Focus on more tangible things, like embroidery or mountain biking or keeping chickens, and shag whoever does it for you...

The thing is, what "does it" for most people is not embroidery or biking - its someone's smell, feel, their looks and how they move. And pretty much all of it is steeped in your biology. Not your feels, your cosmetic surgery or your gender philosophy.

BatshitIsTheOnlyExplanation · 18/06/2025 20:27

TeenagersAngst · 18/06/2025 16:00

And would a transwoman date a transwoman?

Yes, for sure. Why not?

BatshitIsTheOnlyExplanation · 18/06/2025 20:29

hardtocare · 18/06/2025 19:31

Not a lesbian but if you can’t reduce who you’re sexually attracted to by their genitals what criteria can you use?

Personality?
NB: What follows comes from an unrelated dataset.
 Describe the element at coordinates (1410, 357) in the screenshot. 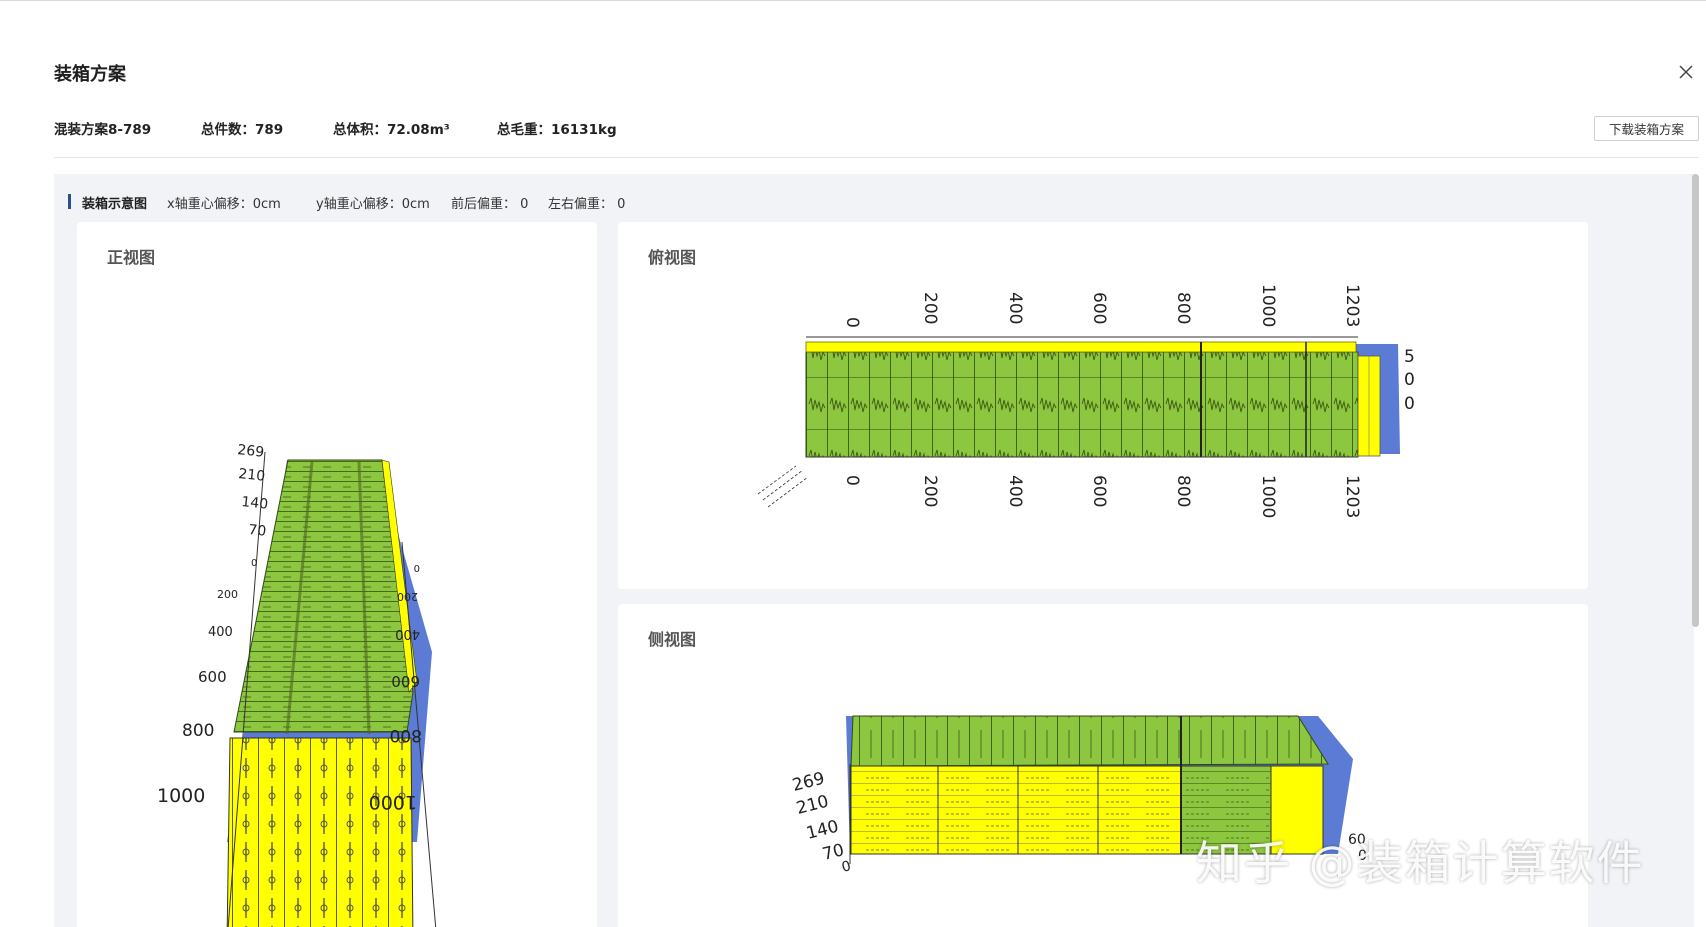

Physique? General looks?

FateAmenableToChange · 18/06/2025 20:35

Sainttropezz · 18/06/2025 16:55

A relative of mine has just had an epiphany and come out as a lesbian.
A few weeks ago he shared a post with a boyfriend stating he likes men.
My relative is a transwoman, I assume his boyfriend has decided to transition too and now they are in a lesbian relationship.
So in this case yes but it’s because it suits their sexual orientation.

I think that's called appropriation.

TeenagersAngst · 18/06/2025 20:53

BatshitIsTheOnlyExplanation · 18/06/2025 20:27

Yes, for sure. Why not?

So in that context would they be gay or lesbian?

ScupperedbytheSea · 18/06/2025 20:54

I'm a straight woman. Despite having just shy of half the population 'available' to me, I can count the number of men I have genuinely been attracted to on my fingers.

It's utterly bizarre to make anyone feel that who you want to date, and are sexually attracted to, is anything other than hugely personal.

Anyone does so will have an agenda, and you can bet that agenda doesn't have the needs of women at its core.

Snugglemonkey · 18/06/2025 20:59

I am pansexual. But I have a strong draw toward a kind of male presentation. I have been with men, with women and enjoy both. I dated a transman and that was grand, we split for issues unrelated to the way he presented, or genitalia, or sex, all that was grand. I do not find transwomen sexually attractive. I just don't. And I don't care what that makes me. I get to have sex with whoever the fuck I want.